M. Péladeau, ça fait plaisir de vous rencontrer. Deux éléments. Premièrement, les dons de charité, parce que La Presse souhaite se financer à travers les dons de charité, est-ce que vous considérez que ce serait de la concurrence déloyale qu'une fois en OBNL ils aient accès aux dons de charité, alors que vous, à cause de la structure corporative, vous n'auriez pas accès aux dons de charité? Premièrement.

Et, deuxièmement, vous entendre un peu plus, parce qu'effectivement j'ai la même préoccupation, sur les emplois, et c'est ce que je disais un peu plus tôt ce matin, l'endosseur de La Presse par rapport à pas d'endosseur d'OBNL pour les employés, il me semble que c'est pas mal plus gagnant de rester avec Power Corporation qu'avec juste un OBNL. J'aimerais vous entendre un peu plus sur cet élément-là.

M. Péladeau (Pierre Karl) : Bien, écoutez, j'ai dit ce que j'avais à dire, puis on ne peut pas nécessairement, tu sais, donner beaucoup plus de détails. C'est un endosseur très solvable pour une espèce de mystère, là. Mais le point que vous avez abordé, bon, évidemment, ça aussi... C'est parce que c'est un processus à la sauvette. On n'a pas l'occasion, tu sais, d'éclairer complètement le dossier. Mais c'est vrai que ça va être de la concurrence déloyale.

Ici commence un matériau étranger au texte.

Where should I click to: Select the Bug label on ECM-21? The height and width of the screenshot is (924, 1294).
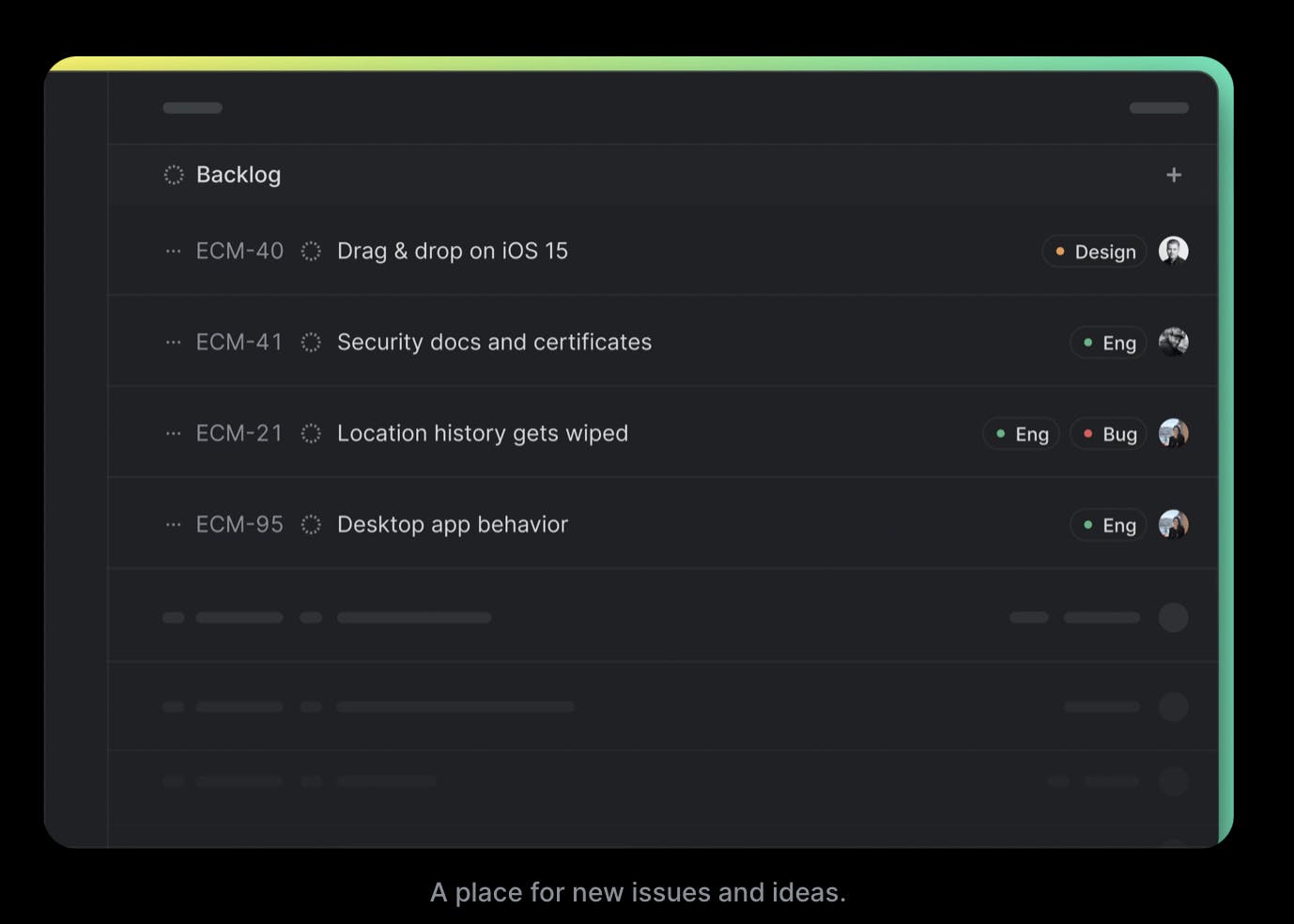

Alors, on prendrait le temps, là, imaginez-vous, là... Puis ça peut avoir un impact considérable également sur la liberté de presse. Parce que, si Bell Canada, là, donne 100 000 $ ou 200 000 $ à La Presse, pensez-vous que les journalistes, qui font en général un très bon travail, vont être aussi attentifs à dénoncer les pratiques de Bell Canada en matière de télécommunications? Je pense que c'est légitime de s'interroger. Alors, ça, c'est certain que Québecor ne donnera pas d'argent à l'OBNL de La Presse, là, tu sais. On est d'accord avec ça? Mais on pourrait éventuellement commencer à venir circonscrire un univers où l'entière liberté est dorénavant, malheureusement, assujettie à des pressions possibles, en tout cas susceptibles d'exister. Vont-elles exister? Bien, il n'y a personne pour le dire, mais ce n'est pas impossible qu'elles fassent son chemin aussi.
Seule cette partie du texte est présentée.